The animals in Finland are unlike the animals of Australia. Here the animals are beautiful, graceful and not made to rip you limb from limb. There is a wide variety of animals that are herbivores and omnivores. You may be wondering what five animals are native to Finland?
Even apex predators in Finland also tend to eat as omnivores typically – with exception to the wolves. There are a large variety of animals in Finland, including the only landlocked seal in the country – and one of the rarest seals in the planet.
There is a lot of variety in wildlife, and a variety of different biomes in the area for these animals to live. This, combined with the abundant forest, trees flowing water and snow all widespread and separate from human contact allow Finland to be a place that is teaming with adventure and opportunity to view amazing animals native to Finland.
In this post, you will learn many beautiful and amazing facts about the wildlife in Finland for 5 animals in particular. There is an abundance more of animals around, though these particular animals stick out to many tourists as the most memorable.
The Brown Bear, the most sacred of the forest creatures as Finland’s apex predator and national animal. There is the lynx, the graceful and omnipresent elk, the rascally wolverine, and the cunning wolves of the forest.
These five animals are a great way to show how the Finnish animals are interconnected in the country and have an abundance of choices in their options and opportunity to live.
What five animals are native to Finland?
The Common Brown Bear, the lynx, elk, wolverine and the wolf are all animals native to Finland. They all are excellent in living in forest conditions where the temperature gets extremely cold.
It is important to note that all of these animals are mammals and carry thick fur to provide protection from the elements when it is extremely cold further into the north of Lapland.
Here are some more great facts about these animals:
The Common Brown Bear
The common Brown Bear is an apex predator found traditionally in the northern region of Finland. The animal is typically an omnivore and feeds on many animals like fish, insects and alike.
They can grow very large due to their reliance on more animal meat than other eating options like roots, berries and leaves. They are traditionally very docile unless provoked at which point may become aggressive.
The Finnish Lynx
Known for its soft fur, the Lynx is a predator largely relying off of the prey of small mammals and birds.
It looks like a typical cat, though it’s fur changes colors throughout the seasons. A common lynx’s fur will change from reddish white in the summer and spring to greyish white in the winter to aid in its hunting.
It’s claws are retractable like that of a common house cat, though it differs from a house cat both in size and proportion of it’s legs to the body. Their legs tend to be longer. Since becoming a protected animal, the population of the lynx has grown in number and size over the years in Finland.
The Finnish elk can weigh up to 1500 pounds or 700 kg. They’re impressive and are also known as moose elsewhere. Wolves and Brown Bears are their main predators to look out for, though their size typically protects them and are rarely hunted.
In Finland their population grows well due to lack of predators as there are other easier prey in contrast to the 1500 pound elk in the forest.
Finnish Elk typically survive off of tree bark, leaves and plants. The male elk will grow very large antlers which fall off each year and grow back.

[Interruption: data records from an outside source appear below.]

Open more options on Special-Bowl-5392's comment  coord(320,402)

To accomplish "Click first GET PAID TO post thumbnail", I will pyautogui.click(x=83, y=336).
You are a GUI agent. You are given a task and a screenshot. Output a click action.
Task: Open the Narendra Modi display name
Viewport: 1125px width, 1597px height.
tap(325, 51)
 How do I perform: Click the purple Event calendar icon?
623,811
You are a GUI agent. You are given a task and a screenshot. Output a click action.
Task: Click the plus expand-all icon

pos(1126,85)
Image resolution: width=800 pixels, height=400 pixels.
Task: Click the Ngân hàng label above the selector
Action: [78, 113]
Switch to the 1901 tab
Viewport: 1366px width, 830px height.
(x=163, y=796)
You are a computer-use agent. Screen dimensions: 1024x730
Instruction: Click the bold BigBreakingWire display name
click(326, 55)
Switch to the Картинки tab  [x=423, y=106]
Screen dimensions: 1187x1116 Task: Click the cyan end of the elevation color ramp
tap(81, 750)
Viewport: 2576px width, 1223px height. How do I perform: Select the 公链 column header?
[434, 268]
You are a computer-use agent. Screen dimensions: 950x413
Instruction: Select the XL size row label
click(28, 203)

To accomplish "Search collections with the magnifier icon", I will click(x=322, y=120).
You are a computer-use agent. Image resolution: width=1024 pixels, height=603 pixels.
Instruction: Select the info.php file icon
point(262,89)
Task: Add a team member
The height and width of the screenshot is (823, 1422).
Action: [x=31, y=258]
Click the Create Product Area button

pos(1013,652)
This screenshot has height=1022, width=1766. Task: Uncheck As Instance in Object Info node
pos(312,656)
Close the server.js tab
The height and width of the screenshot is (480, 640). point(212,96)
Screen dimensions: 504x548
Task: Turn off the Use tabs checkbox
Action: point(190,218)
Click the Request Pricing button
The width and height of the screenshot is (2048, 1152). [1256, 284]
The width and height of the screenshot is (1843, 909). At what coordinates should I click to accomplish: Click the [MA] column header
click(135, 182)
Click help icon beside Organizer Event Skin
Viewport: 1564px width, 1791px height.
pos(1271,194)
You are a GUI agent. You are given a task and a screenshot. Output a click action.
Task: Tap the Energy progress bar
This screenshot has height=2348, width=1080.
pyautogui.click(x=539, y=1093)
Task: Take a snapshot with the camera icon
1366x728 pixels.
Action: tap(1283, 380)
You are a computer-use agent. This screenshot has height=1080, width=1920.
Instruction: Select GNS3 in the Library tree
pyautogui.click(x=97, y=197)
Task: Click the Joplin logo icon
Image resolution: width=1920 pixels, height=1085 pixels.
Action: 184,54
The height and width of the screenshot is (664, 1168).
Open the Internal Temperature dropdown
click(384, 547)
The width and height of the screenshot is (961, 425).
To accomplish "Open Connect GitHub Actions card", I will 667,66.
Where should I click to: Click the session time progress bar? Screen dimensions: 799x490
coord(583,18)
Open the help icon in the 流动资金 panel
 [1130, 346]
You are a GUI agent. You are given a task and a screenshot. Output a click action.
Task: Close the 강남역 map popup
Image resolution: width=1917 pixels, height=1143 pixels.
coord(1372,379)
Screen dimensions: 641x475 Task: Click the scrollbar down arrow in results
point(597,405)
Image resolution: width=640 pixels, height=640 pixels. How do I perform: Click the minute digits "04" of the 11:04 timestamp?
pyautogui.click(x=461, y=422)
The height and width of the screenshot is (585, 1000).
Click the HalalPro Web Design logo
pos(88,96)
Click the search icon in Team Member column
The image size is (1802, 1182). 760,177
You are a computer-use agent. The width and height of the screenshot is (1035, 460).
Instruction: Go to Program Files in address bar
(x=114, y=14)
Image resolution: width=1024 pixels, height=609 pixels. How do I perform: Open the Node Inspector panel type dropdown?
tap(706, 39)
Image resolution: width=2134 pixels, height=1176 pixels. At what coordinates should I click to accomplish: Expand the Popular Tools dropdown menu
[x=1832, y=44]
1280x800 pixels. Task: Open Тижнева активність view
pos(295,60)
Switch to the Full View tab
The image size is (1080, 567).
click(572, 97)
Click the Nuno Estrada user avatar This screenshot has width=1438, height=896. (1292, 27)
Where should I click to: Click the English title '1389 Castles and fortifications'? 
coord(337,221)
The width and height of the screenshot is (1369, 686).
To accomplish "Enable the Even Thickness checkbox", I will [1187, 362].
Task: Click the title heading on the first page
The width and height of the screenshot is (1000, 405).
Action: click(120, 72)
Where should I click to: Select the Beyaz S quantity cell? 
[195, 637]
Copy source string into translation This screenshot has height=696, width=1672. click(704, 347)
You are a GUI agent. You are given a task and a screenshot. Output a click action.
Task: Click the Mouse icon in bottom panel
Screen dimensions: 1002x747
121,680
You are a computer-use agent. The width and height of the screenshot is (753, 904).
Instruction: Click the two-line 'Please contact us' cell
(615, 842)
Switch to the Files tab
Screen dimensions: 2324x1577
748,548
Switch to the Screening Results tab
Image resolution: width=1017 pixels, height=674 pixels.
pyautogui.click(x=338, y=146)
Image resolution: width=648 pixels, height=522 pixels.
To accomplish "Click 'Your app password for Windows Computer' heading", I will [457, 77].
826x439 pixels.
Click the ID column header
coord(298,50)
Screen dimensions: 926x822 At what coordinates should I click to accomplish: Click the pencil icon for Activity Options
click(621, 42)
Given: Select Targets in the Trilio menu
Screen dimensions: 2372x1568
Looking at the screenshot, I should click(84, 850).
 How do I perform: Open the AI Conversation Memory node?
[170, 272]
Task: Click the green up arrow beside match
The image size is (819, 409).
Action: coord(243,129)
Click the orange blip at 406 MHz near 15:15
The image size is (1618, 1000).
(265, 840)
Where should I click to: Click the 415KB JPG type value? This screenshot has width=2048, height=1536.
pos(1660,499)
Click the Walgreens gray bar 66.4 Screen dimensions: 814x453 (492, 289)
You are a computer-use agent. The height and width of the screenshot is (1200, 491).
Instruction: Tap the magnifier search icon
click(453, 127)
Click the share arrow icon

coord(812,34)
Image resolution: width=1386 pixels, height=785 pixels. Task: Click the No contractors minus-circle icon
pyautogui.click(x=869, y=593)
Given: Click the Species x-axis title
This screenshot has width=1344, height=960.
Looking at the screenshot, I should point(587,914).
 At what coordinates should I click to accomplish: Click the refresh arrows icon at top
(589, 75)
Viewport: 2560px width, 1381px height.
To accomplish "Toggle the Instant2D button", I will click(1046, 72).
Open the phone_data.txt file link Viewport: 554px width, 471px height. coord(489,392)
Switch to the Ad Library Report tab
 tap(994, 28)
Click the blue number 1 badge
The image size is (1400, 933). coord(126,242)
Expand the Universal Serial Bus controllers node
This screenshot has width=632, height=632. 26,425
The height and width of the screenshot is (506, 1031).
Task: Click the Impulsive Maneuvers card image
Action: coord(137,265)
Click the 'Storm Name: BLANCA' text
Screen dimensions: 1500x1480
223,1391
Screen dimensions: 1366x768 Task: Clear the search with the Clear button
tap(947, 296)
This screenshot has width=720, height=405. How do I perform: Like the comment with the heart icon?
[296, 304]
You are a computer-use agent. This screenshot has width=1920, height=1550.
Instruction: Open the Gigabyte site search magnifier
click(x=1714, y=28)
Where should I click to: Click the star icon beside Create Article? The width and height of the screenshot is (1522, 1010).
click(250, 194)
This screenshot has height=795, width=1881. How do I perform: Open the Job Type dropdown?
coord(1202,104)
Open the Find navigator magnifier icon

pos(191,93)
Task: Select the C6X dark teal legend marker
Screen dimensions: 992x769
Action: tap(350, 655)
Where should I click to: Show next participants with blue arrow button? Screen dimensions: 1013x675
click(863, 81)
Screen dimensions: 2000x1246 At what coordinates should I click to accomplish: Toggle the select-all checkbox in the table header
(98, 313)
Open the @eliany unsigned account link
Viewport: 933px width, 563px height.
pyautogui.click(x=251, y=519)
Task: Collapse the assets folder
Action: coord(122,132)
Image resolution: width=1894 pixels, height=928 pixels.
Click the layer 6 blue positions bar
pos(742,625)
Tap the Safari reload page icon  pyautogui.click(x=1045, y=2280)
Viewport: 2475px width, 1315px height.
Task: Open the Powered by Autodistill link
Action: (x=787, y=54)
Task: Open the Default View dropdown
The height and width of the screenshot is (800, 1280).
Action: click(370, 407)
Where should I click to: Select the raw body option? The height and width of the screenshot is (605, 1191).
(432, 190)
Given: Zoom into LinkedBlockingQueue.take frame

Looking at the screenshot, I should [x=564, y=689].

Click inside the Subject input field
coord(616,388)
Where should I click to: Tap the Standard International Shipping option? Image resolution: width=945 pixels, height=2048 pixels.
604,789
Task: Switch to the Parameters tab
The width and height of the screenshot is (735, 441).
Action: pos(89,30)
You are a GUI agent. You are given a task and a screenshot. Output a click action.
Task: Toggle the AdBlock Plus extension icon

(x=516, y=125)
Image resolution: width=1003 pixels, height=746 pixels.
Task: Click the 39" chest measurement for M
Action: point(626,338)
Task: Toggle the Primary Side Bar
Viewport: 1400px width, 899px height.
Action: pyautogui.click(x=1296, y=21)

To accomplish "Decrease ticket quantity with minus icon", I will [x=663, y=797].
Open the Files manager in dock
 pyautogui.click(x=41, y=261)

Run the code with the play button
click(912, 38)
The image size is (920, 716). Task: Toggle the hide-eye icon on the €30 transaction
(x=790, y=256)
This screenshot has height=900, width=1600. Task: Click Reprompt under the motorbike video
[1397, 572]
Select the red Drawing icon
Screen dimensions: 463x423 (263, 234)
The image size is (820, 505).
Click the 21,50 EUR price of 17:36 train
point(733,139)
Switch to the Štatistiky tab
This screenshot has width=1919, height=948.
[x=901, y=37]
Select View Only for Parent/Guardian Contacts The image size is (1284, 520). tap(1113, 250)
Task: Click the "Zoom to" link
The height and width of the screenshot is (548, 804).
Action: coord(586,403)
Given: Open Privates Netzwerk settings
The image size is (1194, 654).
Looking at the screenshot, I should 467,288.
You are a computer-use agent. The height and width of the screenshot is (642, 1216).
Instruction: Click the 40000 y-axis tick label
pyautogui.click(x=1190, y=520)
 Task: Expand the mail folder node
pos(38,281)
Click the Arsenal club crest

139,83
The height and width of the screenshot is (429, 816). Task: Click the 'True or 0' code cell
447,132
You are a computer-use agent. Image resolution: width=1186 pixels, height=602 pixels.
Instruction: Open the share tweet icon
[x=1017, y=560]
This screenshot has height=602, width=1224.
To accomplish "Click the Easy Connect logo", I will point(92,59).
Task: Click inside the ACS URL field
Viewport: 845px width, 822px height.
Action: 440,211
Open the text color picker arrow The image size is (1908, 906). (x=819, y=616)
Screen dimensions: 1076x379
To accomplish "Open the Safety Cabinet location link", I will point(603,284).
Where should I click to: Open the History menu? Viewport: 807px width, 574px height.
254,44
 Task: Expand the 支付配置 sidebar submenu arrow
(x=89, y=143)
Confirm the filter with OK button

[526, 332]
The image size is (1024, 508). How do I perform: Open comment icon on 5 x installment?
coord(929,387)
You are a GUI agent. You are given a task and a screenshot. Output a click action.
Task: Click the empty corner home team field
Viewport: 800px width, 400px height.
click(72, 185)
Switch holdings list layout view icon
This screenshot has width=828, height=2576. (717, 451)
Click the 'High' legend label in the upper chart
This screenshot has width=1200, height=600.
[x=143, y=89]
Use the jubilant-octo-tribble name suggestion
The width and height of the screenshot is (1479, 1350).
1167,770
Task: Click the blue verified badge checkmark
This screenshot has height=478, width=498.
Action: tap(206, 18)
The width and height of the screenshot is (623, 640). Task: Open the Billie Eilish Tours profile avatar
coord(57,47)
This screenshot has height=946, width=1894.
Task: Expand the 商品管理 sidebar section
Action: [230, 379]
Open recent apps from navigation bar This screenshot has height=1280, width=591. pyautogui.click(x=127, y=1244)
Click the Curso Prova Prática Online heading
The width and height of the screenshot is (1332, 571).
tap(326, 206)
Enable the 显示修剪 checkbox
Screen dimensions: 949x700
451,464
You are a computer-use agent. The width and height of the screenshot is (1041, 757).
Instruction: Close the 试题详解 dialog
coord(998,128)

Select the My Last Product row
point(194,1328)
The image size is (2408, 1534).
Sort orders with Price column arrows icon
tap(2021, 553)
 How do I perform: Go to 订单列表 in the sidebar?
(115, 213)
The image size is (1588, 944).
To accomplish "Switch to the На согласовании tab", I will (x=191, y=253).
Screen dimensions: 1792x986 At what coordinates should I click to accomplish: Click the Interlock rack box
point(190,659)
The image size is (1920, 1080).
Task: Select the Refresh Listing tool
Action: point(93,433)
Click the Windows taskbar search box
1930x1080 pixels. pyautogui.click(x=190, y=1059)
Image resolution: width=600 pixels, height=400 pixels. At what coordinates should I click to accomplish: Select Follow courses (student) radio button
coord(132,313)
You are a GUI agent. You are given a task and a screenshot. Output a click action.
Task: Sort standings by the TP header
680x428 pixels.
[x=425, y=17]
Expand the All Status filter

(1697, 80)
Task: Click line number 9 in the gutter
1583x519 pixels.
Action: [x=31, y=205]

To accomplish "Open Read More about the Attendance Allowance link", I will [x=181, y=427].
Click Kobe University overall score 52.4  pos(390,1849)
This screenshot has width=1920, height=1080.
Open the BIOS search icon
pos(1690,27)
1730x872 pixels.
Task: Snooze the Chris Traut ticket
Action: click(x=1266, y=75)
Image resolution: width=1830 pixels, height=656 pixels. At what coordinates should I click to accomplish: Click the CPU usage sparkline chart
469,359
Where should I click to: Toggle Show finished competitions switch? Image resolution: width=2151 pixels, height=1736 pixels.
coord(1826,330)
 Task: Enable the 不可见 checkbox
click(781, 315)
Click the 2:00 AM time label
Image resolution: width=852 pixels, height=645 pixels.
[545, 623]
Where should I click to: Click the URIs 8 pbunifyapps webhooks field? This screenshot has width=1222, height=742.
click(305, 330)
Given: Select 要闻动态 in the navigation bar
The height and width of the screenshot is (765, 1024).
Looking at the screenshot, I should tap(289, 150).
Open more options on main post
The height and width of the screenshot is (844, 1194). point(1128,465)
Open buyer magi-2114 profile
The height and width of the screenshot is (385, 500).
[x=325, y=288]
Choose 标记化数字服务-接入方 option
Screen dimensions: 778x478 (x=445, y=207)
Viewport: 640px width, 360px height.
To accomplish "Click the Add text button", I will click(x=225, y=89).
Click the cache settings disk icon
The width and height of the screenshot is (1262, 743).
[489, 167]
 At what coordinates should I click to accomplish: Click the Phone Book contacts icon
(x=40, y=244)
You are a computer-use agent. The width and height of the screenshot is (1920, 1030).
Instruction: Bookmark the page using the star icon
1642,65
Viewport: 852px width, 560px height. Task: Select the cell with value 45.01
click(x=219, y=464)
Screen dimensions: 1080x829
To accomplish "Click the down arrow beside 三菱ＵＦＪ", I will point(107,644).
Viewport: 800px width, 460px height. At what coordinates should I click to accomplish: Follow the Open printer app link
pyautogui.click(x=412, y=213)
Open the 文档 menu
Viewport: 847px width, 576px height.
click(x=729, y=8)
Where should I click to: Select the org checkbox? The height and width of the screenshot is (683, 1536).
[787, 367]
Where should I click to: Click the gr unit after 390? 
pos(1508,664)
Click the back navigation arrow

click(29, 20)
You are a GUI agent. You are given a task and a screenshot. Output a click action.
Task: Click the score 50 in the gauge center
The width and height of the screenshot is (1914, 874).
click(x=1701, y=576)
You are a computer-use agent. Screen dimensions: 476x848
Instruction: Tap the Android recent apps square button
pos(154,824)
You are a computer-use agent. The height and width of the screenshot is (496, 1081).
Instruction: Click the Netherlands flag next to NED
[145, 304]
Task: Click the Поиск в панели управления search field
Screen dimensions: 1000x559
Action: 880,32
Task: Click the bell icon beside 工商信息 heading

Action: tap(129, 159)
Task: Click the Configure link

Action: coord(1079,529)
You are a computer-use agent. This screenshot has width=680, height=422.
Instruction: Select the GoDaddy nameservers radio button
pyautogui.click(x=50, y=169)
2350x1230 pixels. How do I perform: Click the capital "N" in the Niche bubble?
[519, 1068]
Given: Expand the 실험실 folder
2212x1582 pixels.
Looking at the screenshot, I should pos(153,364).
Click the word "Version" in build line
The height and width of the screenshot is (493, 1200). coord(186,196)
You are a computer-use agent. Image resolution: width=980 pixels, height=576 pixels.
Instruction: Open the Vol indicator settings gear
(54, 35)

Wolverines are known for their ability to survive in harsh conditions. They are fast moving, smart and cunning.
With their amazing sense of smell, they can smell a hibernating or dead animal 20 feet below them in snow. They are known to dig up and kill hibernating animals with their large and strong jaw bones being able to crush and incinerate large bones.
Wolverines are known for the tenaciousness and daring. They can prey on any animal that is in their purview, and can even target elk if so inclined. There are many larger animals like Brown Bear or wolves that choose to stay away from a wolverine’s arrival.
Finnish wolves are a canine mammal. They are similar to dogs and have similar facial features and intricacies. Their packs are typically between 2 and 30 other wolves and they will mate with one other wolf for their lifetime.
They are highly social and communicate with one another in plenty of non-verbal and signalling ways such as barking, scratching, movements and gestures and sound.
Female wolves can be slightly smaller than a male wolf and will mate with one partner. In Finland they do not have any predators though are found on the eastern side of the country more abundantly.
Conclusion: Which five animals are native to Finland?
The Bear, lynx, elk, wolverine and wolf are all native to Finland. Much of the wildlife is made and evolved to be able to withstand the snow of the north, while thriving in the comparatively milder springs.
There is an equal balance of herbivores, omnivores and carnivores throughout the country, and there are many animals that are abundant in the reserves of Lapland.
Many animals are protected by the country which provides them with ample opportunity to grow their population and live happily in their natural habitat. It is possible to hunt animals such as elk, though it can be difficult to attain a permit.